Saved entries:
·····

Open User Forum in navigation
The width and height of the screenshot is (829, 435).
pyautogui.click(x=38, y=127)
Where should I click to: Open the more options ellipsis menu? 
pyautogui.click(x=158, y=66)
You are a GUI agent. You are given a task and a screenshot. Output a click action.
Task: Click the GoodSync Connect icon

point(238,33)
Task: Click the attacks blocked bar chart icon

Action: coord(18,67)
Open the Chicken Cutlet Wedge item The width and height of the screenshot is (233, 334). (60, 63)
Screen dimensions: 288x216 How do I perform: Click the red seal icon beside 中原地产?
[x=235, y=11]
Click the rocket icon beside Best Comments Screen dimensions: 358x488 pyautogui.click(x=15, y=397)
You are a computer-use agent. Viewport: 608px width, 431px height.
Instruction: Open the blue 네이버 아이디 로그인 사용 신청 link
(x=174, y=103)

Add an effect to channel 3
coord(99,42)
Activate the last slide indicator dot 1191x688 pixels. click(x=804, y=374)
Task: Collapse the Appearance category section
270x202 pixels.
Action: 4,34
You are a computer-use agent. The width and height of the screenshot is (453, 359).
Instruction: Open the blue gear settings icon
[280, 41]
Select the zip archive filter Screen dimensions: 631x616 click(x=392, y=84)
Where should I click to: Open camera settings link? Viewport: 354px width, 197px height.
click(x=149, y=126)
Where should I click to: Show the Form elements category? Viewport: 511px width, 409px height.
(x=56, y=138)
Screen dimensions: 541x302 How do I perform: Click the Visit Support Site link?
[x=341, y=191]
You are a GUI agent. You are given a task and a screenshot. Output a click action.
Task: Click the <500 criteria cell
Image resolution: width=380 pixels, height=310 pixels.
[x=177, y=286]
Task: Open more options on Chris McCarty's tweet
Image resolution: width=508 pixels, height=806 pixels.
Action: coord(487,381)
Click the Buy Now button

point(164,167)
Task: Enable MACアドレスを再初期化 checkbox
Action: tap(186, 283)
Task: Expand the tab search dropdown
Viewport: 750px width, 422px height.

·····

- _EXERCISE AIM_
Please retype the data above exactly, including every line.

- _SOLUTION_
Open User Forum in navigation
The width and height of the screenshot is (829, 435).
pyautogui.click(x=38, y=127)
Where should I click to: Open the more options ellipsis menu? 
pyautogui.click(x=158, y=66)
You are a GUI agent. You are given a task and a screenshot. Output a click action.
Task: Click the GoodSync Connect icon

point(238,33)
Task: Click the attacks blocked bar chart icon

Action: coord(18,67)
Open the Chicken Cutlet Wedge item The width and height of the screenshot is (233, 334). (60, 63)
Screen dimensions: 288x216 How do I perform: Click the red seal icon beside 中原地产?
[x=235, y=11]
Click the rocket icon beside Best Comments Screen dimensions: 358x488 pyautogui.click(x=15, y=397)
You are a computer-use agent. Viewport: 608px width, 431px height.
Instruction: Open the blue 네이버 아이디 로그인 사용 신청 link
(x=174, y=103)

Add an effect to channel 3
coord(99,42)
Activate the last slide indicator dot 1191x688 pixels. click(x=804, y=374)
Task: Collapse the Appearance category section
270x202 pixels.
Action: 4,34
You are a computer-use agent. The width and height of the screenshot is (453, 359).
Instruction: Open the blue gear settings icon
[280, 41]
Select the zip archive filter Screen dimensions: 631x616 click(x=392, y=84)
Where should I click to: Open camera settings link? Viewport: 354px width, 197px height.
click(x=149, y=126)
Where should I click to: Show the Form elements category? Viewport: 511px width, 409px height.
(x=56, y=138)
Screen dimensions: 541x302 How do I perform: Click the Visit Support Site link?
[x=341, y=191]
You are a GUI agent. You are given a task and a screenshot. Output a click action.
Task: Click the <500 criteria cell
Image resolution: width=380 pixels, height=310 pixels.
[x=177, y=286]
Task: Open more options on Chris McCarty's tweet
Image resolution: width=508 pixels, height=806 pixels.
Action: coord(487,381)
Click the Buy Now button

point(164,167)
Task: Enable MACアドレスを再初期化 checkbox
Action: tap(186, 283)
Task: Expand the tab search dropdown
Viewport: 750px width, 422px height.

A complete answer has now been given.